Treatment should be symptomatic, for example: bladder and/or sphincter training exercises; conditioning by the "pad and buzzer" technique to enable the sleeping child to recognise a full bladder; star charts for dry nights. Medication (e.g. Imipramine) is seldom the answer but could be an occasional adjunct during the treatment period (which can last several weeks) to give the child reassurance if sleeping away from home, for example.
Sleeptalking
This is the most minor of the peculiar mental events of sleep and is a muttering of jumbled words or phrases, with no real content, occurring in light sleep, which seldom has anything to do with dreaming (i.e. REM sleep).
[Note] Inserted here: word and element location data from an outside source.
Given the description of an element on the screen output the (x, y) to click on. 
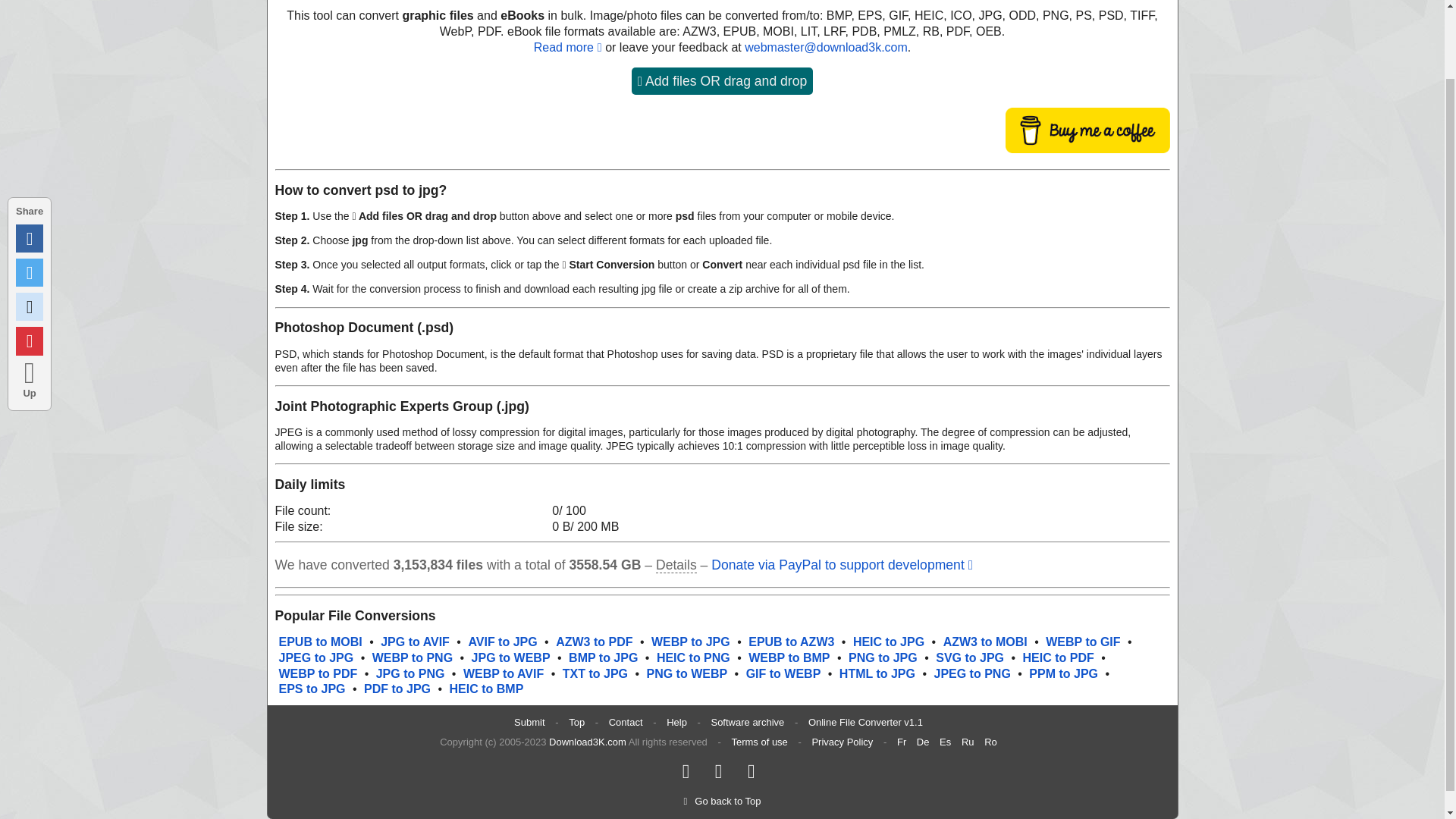
HEIC to PNG (693, 657)
Read more (568, 47)
AZW3 to MOBI (985, 641)
GIF to WEBP (783, 673)
WEBP to PNG (412, 657)
HEIC to BMP (486, 688)
JPG to WEBP (510, 657)
EPUB to AZW3 (791, 641)
Share on Facebook (29, 160)
BMP to JPG (603, 657)
Given the description of an element on the screen output the (x, y) to click on. 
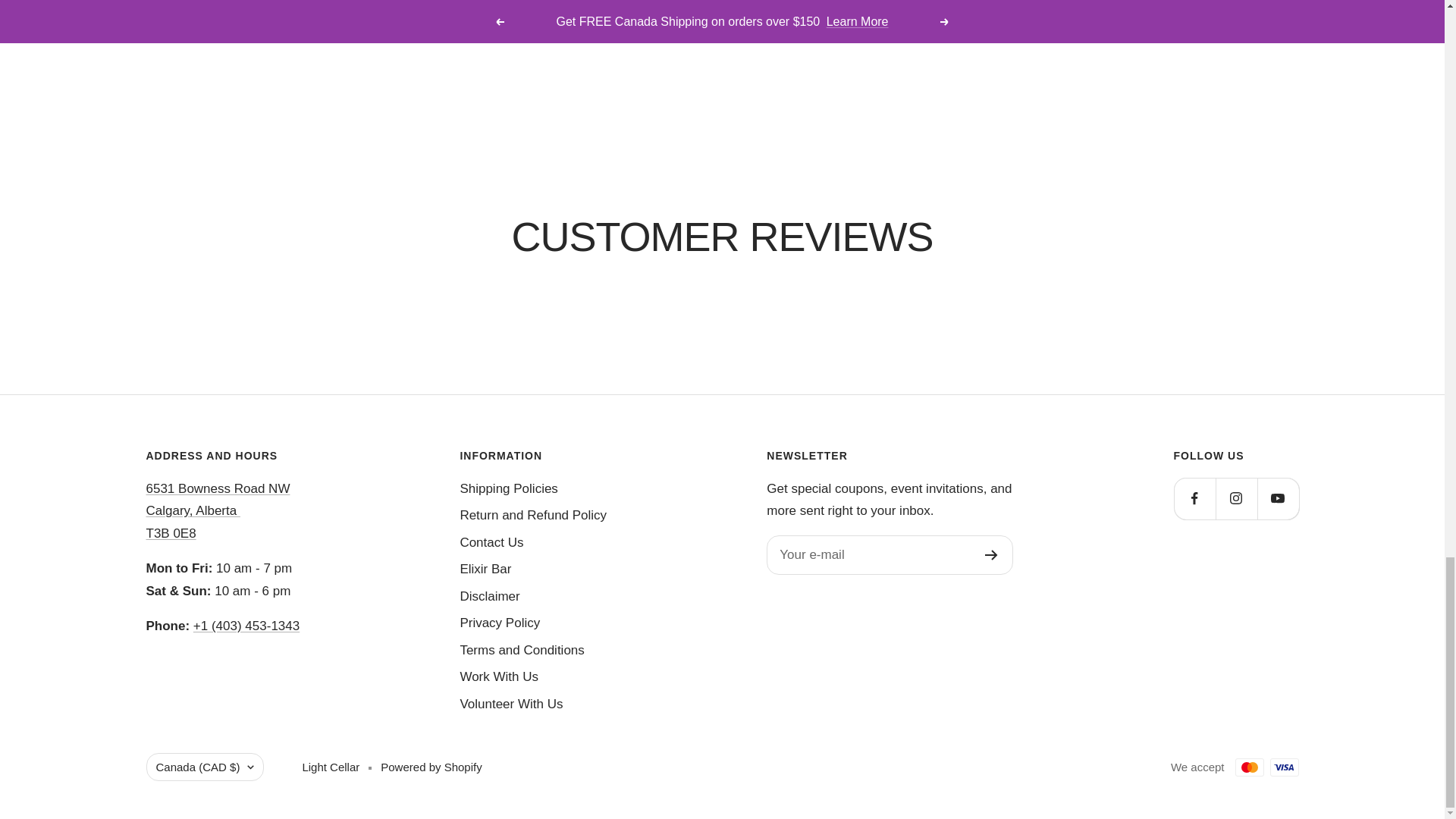
Register (991, 554)
tel:14034531343 (246, 626)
Sleeptalking, like sleepwalking, cannot normally occur in REM sleep because of the general paralysis of voluntary muscles (see above) at this time. Sleeptalking is common in adults and even more so in children. In fact, almost all children will do this if they are talked to during light sleep. Then there is some sort of confused reply that has little relevance to what was originally said. If two or more children share a bedroom, and one starts sleeptalking, then the curtain goes up on the bizarre theatre of the mind, as often the other sleepers will join in. But none of the participants will be listening to the ramblings of another, as each will be in a world of their own.
Toothgrinding
Bruxism is a minor disorder usually found in stages 1 and 2 sleep, and has a tendency to be related to anxiety and/or stressing days. It can occur in children soon after the first dentition has erupted and may lead to tooth damage and misalignment. For this reason a night-time rubber mouthguard is often used. If anxiety is indicated, then relaxation treatments can be successful.
Conclusions
Often, sleep problems in children are not of child but of the parents, who may have unwittingly created the problem in the first place, or worry unduly about a relatively minor matter that is inflated out of all proportion, or transmit their anxiety to the child whose sleep perturbation is exacerbated into a real problem. In these cases, it can be the parents rather than the child who really need the treatment (i.e. advice and reassurance). On the other hand, as has been seen, there are more serious sleep disorders that can all-too easily be dismissed by the parents as "nightmares" or "snoring", for example. It is remarkable how the more behavioural problems of children's sleep can be resolved so quickly, by the right approach, and frequently to the amazement of the parents who over months of anguish may have become desperate for a "good nights sleep" for themselves as well. Parents easily forget that infants and children are usually much more adaptable than themselves, and very forgiving of what may seem to be short but harsh treatments.